Cuauhtémoc Blanco, Kasey Keller, Paulo César Wanchope, Dwight Yorke... : ces noms, les amateurs du beau jeu de la zone Amérique du Nord, centrale et Caraïbes les connaissent depuis toujours. Car pendant des années, le Mexicain, l'Américain, le Costaricain et le Trinidadien ont avec quelques autres talents fait la une de tous les journaux et réjoui leur pays par leurs exploits.

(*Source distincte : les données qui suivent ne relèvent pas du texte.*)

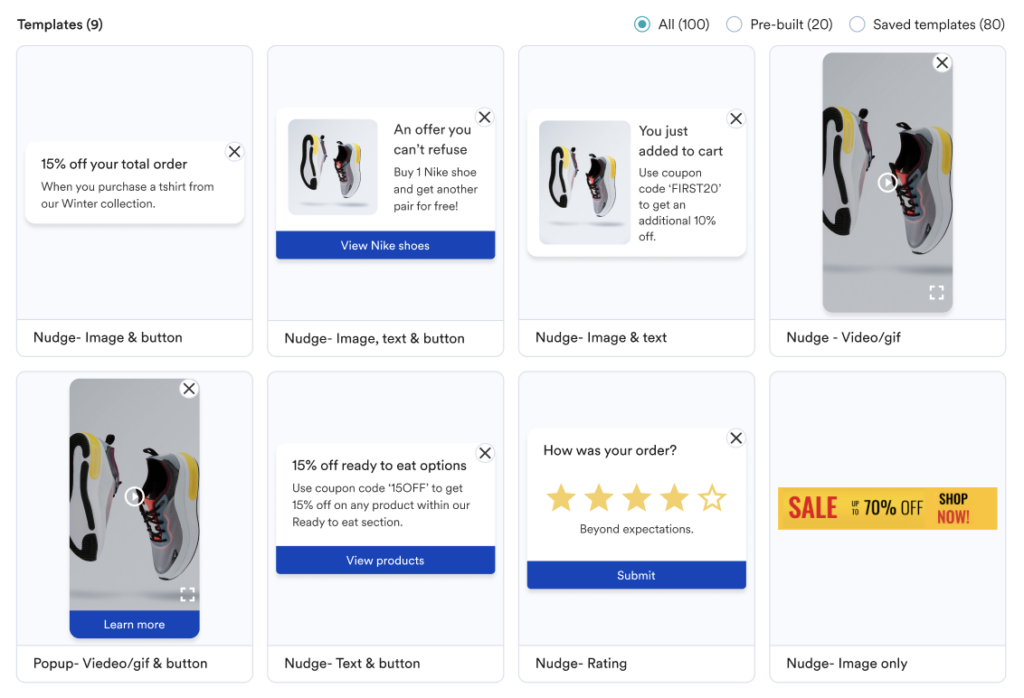Select the first star in the rating nudge
This screenshot has width=1024, height=698.
[560, 498]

Mais nul n'est éternel. Heureusement, la Gold Cup 2007 a marqué l'émergence d'une nouvelle génération prête à prendre le relais de ses prédécesseurs et à ouvrir un nouveau chapitre de l'histoire de la CONCACAF.

Les géants du Nord
Lors d'une finale palpitante, les Etats-Unis, menés au score pendant toute la première période, sont parvenus à s'imposer 2:1 face au Mexique. Rénovée, la sélection à la bannière étoilée a ainsi consolidé la supériorité qu'elle affiche depuis quelques temps face à son grand rival de la zone et composté son billet pour la Coupe des Confédérations de la FIFA, Afrique du Sud 2009.

Au coeur du dispositif de Bob Bradley, de jeunes joueurs d'expérience comme Landon Donovan et DaMarcus Beasley étaient associés à d'autres talents appelés à devenir les modèles des générations futures.

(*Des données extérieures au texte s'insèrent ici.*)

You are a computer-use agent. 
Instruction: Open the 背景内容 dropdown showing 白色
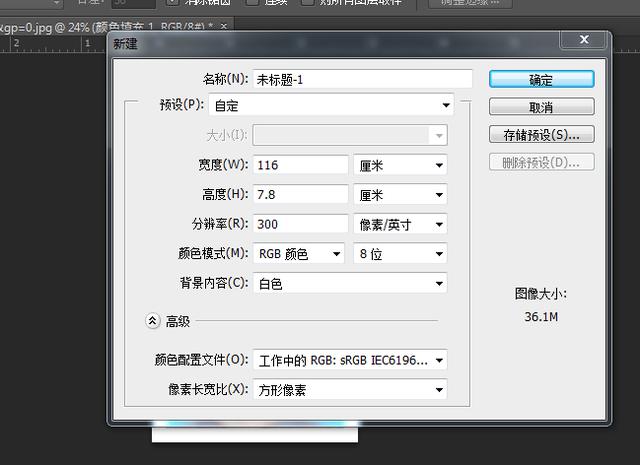pos(350,284)
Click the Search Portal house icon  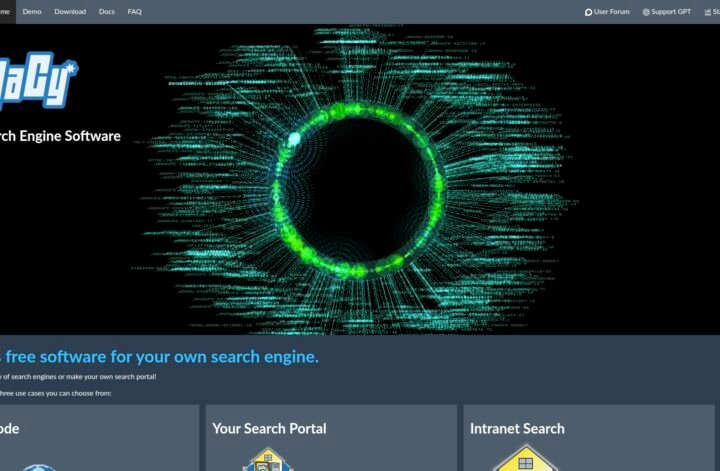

C'est le cas de Jonathan Bornstein, le remarquable latéral des Chivas USA, qui disputait là sa première grande compétition internationale. Ou encore du gardien de but Tim Howard, qui a prouvé son aplomb après avoir attendu si longtemps une titularisation dans l'ombre de Brad Friedel et Kasey Keller. Enfin, les défenseurs Oguchi Onyewu et Carlos Bocanegra ont répondu aux attentes après leur prometteuse apparition lors de la dernière Coupe du Monde de la FIFA.

Certains vice-champions ont aussi fait parler d'eux. Cette édition de la Gold Cup a en effet permis au Mexique de présenter à la planète Nery Castillo. L'infatigable attaquant de l'Olympiakos est devenu la vedette de la sélection aztèque, un statut qu'il confirme actuellement au Venezuela à l'occasion de la Copa América. Castillo et Andrés Guardado, autres grandes révélations de la compétition, sont les figures de proue d'une formation qui rêve déjà de la "génération 2010", dont font partie les U-20 Giovani dos Santos et Carlos Vela.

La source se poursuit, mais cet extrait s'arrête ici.